*** Opening of Data for processing ***
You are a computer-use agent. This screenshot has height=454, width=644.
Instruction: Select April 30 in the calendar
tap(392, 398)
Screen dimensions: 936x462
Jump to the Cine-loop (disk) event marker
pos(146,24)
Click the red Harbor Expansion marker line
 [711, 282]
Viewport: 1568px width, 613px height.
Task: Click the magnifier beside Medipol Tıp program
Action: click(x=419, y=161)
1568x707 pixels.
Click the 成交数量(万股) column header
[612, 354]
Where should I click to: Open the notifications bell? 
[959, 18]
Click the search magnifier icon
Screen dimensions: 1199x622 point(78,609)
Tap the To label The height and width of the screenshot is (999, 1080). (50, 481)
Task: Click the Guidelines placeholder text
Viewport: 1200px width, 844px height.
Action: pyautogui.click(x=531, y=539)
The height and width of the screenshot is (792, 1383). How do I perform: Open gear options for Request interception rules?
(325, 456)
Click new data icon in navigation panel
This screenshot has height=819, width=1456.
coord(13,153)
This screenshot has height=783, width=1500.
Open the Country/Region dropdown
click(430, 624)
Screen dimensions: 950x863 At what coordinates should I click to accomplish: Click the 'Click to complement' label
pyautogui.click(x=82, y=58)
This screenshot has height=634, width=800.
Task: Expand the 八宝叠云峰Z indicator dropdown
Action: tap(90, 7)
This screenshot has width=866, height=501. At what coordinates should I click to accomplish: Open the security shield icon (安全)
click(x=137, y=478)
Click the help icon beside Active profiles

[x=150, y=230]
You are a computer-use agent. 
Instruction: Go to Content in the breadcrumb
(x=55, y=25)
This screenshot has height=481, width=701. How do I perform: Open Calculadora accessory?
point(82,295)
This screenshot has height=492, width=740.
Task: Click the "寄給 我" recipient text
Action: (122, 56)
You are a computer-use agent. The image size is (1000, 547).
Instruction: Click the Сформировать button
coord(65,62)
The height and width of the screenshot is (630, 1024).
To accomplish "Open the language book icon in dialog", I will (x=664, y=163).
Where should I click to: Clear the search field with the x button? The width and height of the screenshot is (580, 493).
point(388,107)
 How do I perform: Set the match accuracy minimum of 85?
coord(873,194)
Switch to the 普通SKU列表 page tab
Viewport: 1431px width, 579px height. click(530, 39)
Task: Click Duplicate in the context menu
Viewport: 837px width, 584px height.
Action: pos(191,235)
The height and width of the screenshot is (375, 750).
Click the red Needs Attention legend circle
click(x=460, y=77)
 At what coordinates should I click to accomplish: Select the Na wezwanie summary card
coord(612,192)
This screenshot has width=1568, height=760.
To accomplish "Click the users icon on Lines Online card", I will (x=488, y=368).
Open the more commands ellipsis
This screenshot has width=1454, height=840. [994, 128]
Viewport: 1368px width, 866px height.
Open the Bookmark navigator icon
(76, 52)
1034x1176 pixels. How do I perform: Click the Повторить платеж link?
*** Close of Data for processing ***
**Work order**: Your response should consist of the full listing, repeated exactly.

**Answer to this task**:
You are a computer-use agent. This screenshot has height=454, width=644.
Instruction: Select April 30 in the calendar
tap(392, 398)
Screen dimensions: 936x462
Jump to the Cine-loop (disk) event marker
pos(146,24)
Click the red Harbor Expansion marker line
 [711, 282]
Viewport: 1568px width, 613px height.
Task: Click the magnifier beside Medipol Tıp program
Action: click(x=419, y=161)
1568x707 pixels.
Click the 成交数量(万股) column header
[612, 354]
Where should I click to: Open the notifications bell? 
[959, 18]
Click the search magnifier icon
Screen dimensions: 1199x622 point(78,609)
Tap the To label The height and width of the screenshot is (999, 1080). (50, 481)
Task: Click the Guidelines placeholder text
Viewport: 1200px width, 844px height.
Action: pyautogui.click(x=531, y=539)
The height and width of the screenshot is (792, 1383). How do I perform: Open gear options for Request interception rules?
(325, 456)
Click new data icon in navigation panel
This screenshot has height=819, width=1456.
coord(13,153)
This screenshot has height=783, width=1500.
Open the Country/Region dropdown
click(430, 624)
Screen dimensions: 950x863 At what coordinates should I click to accomplish: Click the 'Click to complement' label
pyautogui.click(x=82, y=58)
This screenshot has height=634, width=800.
Task: Expand the 八宝叠云峰Z indicator dropdown
Action: tap(90, 7)
This screenshot has width=866, height=501. At what coordinates should I click to accomplish: Open the security shield icon (安全)
click(x=137, y=478)
Click the help icon beside Active profiles

[x=150, y=230]
You are a computer-use agent. 
Instruction: Go to Content in the breadcrumb
(x=55, y=25)
This screenshot has height=481, width=701. How do I perform: Open Calculadora accessory?
point(82,295)
This screenshot has height=492, width=740.
Task: Click the "寄給 我" recipient text
Action: (122, 56)
You are a computer-use agent. The image size is (1000, 547).
Instruction: Click the Сформировать button
coord(65,62)
The height and width of the screenshot is (630, 1024).
To accomplish "Open the language book icon in dialog", I will (x=664, y=163).
Where should I click to: Clear the search field with the x button? The width and height of the screenshot is (580, 493).
point(388,107)
 How do I perform: Set the match accuracy minimum of 85?
coord(873,194)
Switch to the 普通SKU列表 page tab
Viewport: 1431px width, 579px height. click(530, 39)
Task: Click Duplicate in the context menu
Viewport: 837px width, 584px height.
Action: pos(191,235)
The height and width of the screenshot is (375, 750).
Click the red Needs Attention legend circle
click(x=460, y=77)
 At what coordinates should I click to accomplish: Select the Na wezwanie summary card
coord(612,192)
This screenshot has width=1568, height=760.
To accomplish "Click the users icon on Lines Online card", I will (x=488, y=368).
Open the more commands ellipsis
This screenshot has width=1454, height=840. [994, 128]
Viewport: 1368px width, 866px height.
Open the Bookmark navigator icon
(76, 52)
1034x1176 pixels. How do I perform: Click the Повторить платеж link?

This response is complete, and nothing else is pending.